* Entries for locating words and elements
^^^^^^^^^^^^^^^^
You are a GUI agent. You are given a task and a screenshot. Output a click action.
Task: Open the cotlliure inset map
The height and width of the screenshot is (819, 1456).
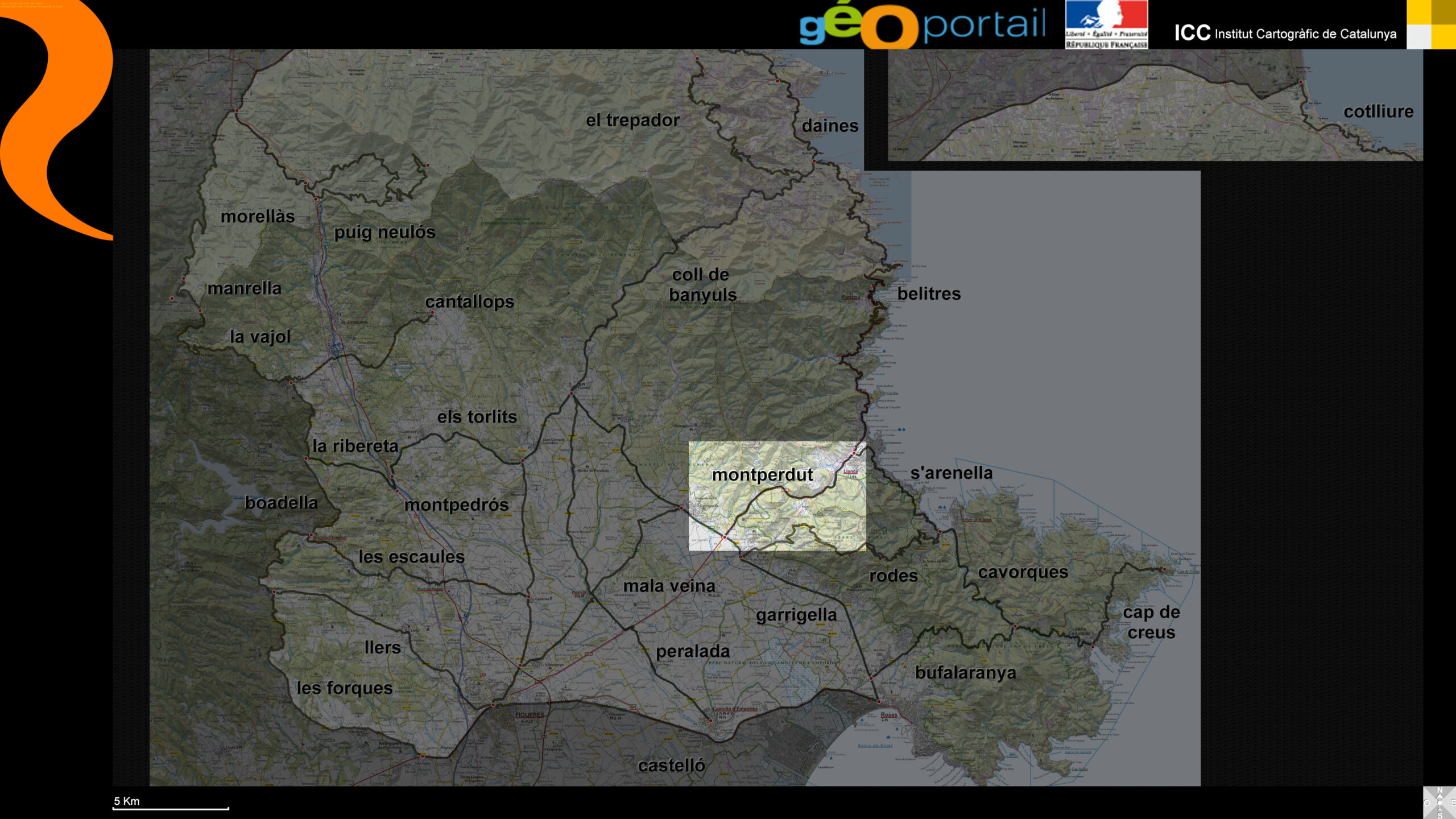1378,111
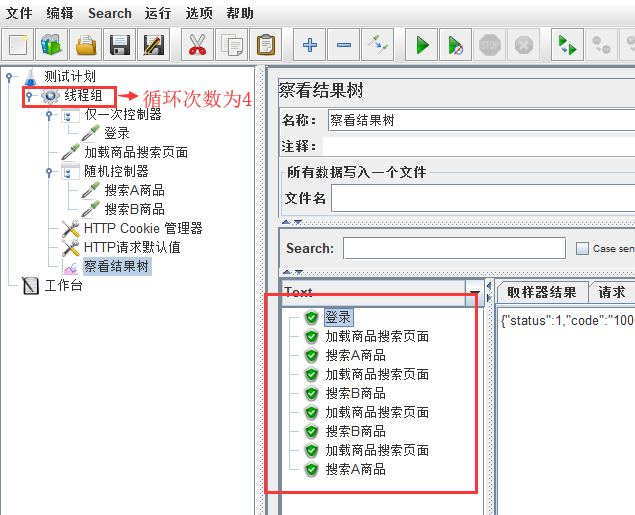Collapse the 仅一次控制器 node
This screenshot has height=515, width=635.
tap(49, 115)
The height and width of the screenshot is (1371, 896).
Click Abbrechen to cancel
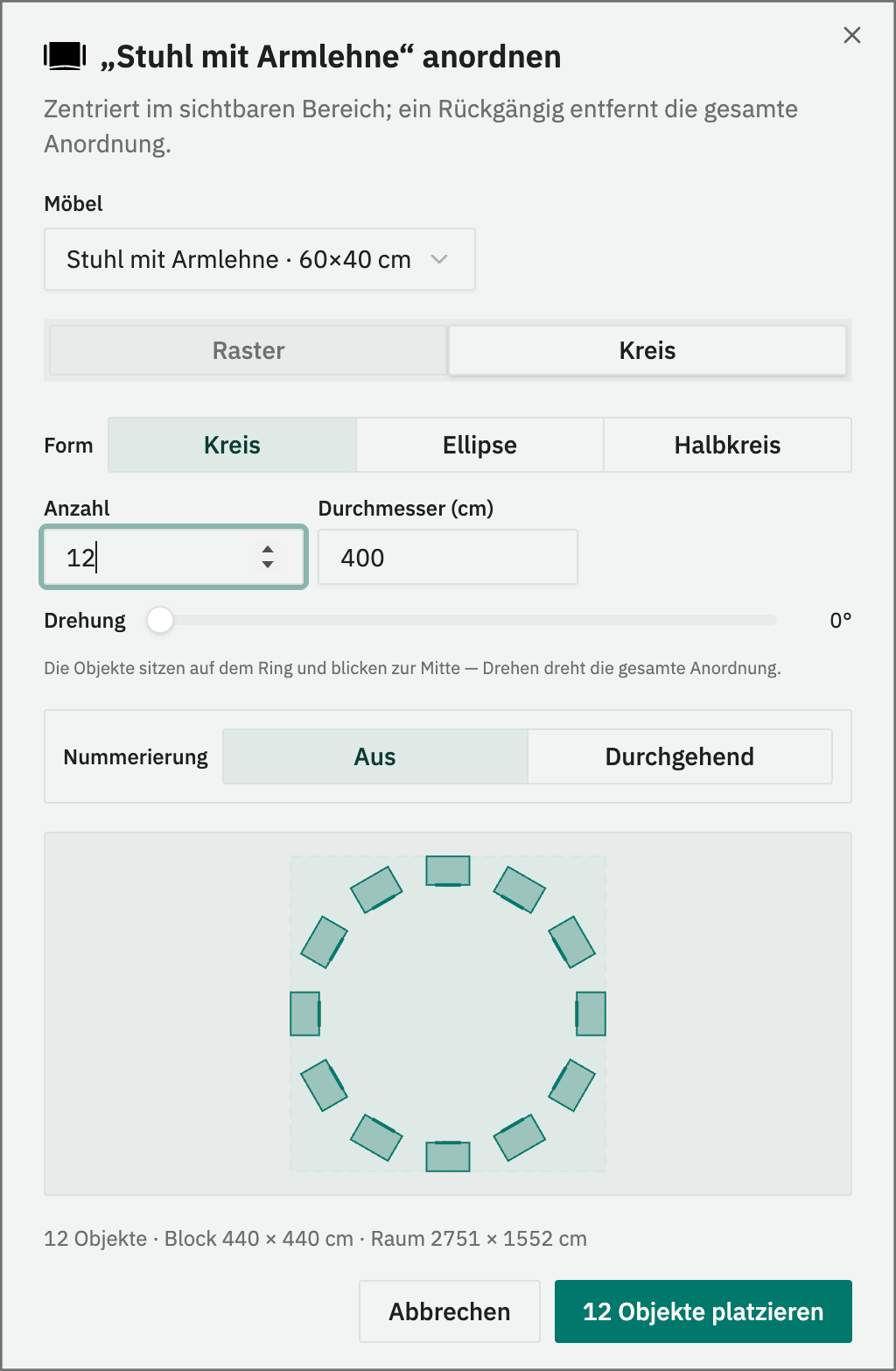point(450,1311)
^^^^^^^^^^^^^^^^
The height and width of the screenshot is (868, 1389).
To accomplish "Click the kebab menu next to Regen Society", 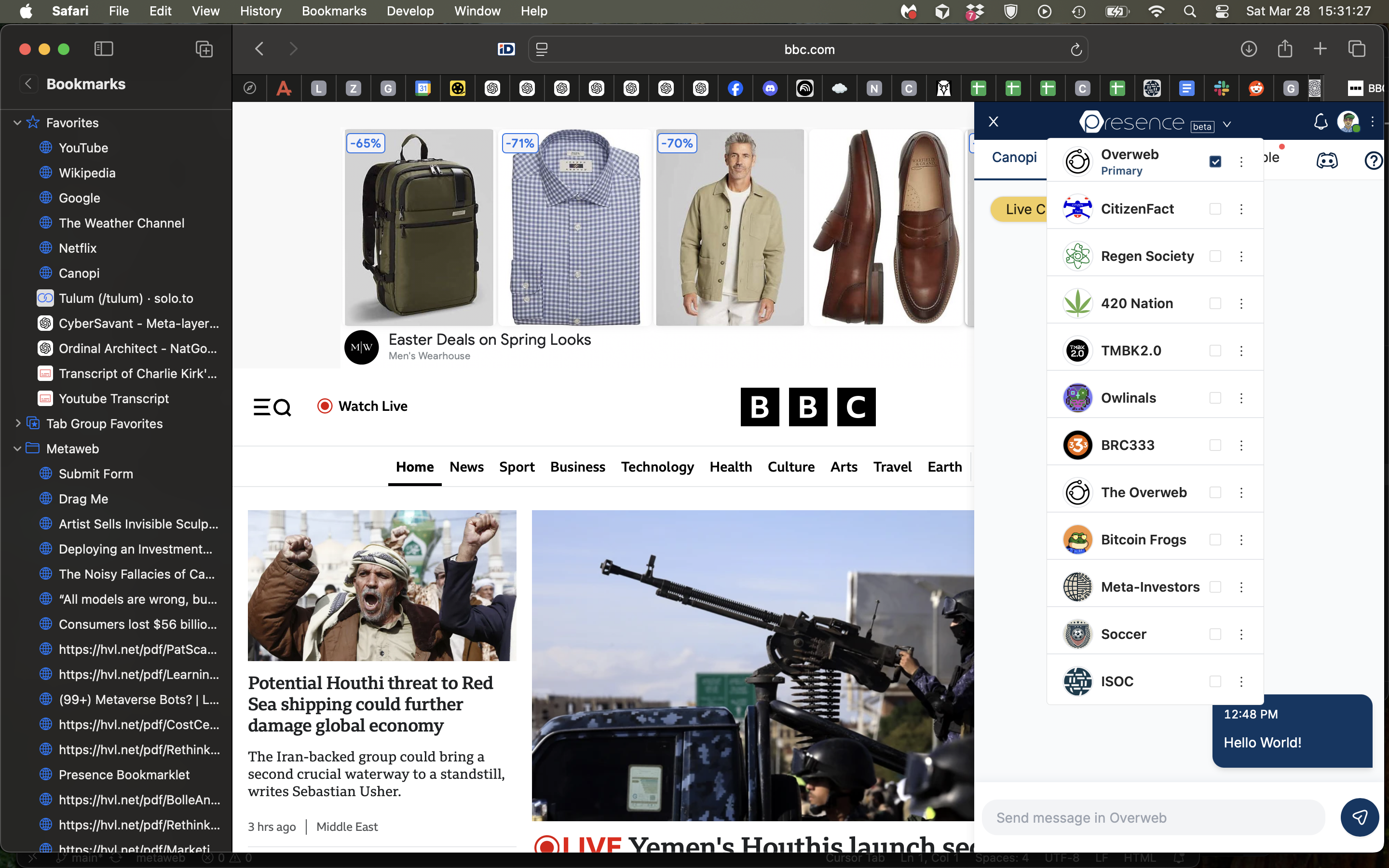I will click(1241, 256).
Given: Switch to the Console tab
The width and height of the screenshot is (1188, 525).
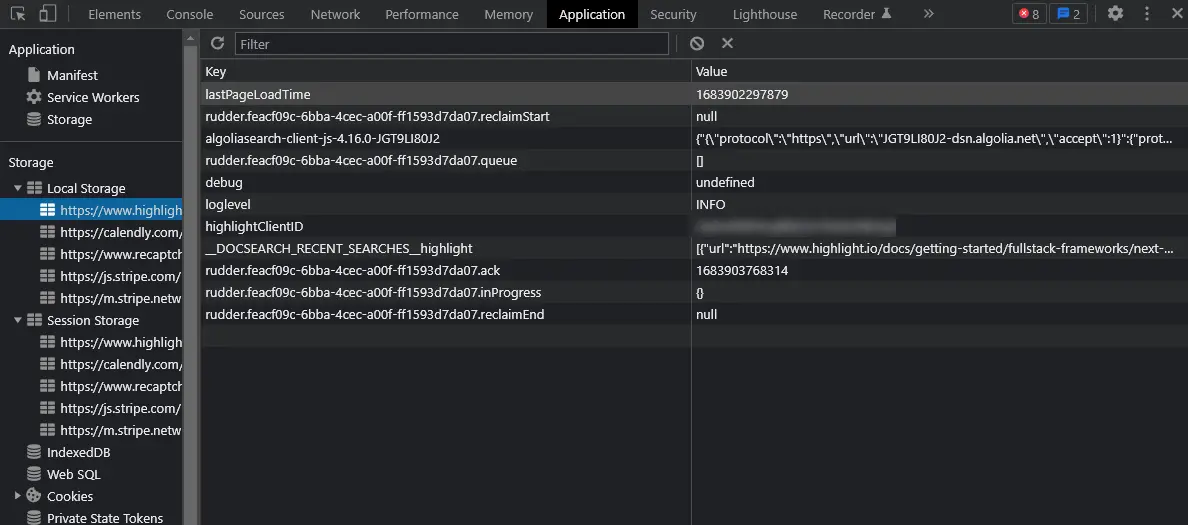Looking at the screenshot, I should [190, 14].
^^^^^^^^^^^^^^^^
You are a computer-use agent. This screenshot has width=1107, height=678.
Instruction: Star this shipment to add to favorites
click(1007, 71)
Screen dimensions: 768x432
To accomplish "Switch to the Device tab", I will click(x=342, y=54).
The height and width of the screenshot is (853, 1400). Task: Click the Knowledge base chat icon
^^^^^^^^^^^^^^^^
* WHAT IS EXPECTED
Copy the rows between the lines holding "You are a GUI" and "point(450,1311)", inclusive, word for word. Leave the pictures out.

* EXPECTED ANSWER
You are a GUI agent. You are given a task and a screenshot. Output a click action.
Task: Open the cotlliure inset map
The height and width of the screenshot is (819, 1456).
1378,111
Collapse the 仅一次控制器 node
This screenshot has height=515, width=635.
tap(49, 115)
The height and width of the screenshot is (1371, 896).
Click Abbrechen to cancel
point(450,1311)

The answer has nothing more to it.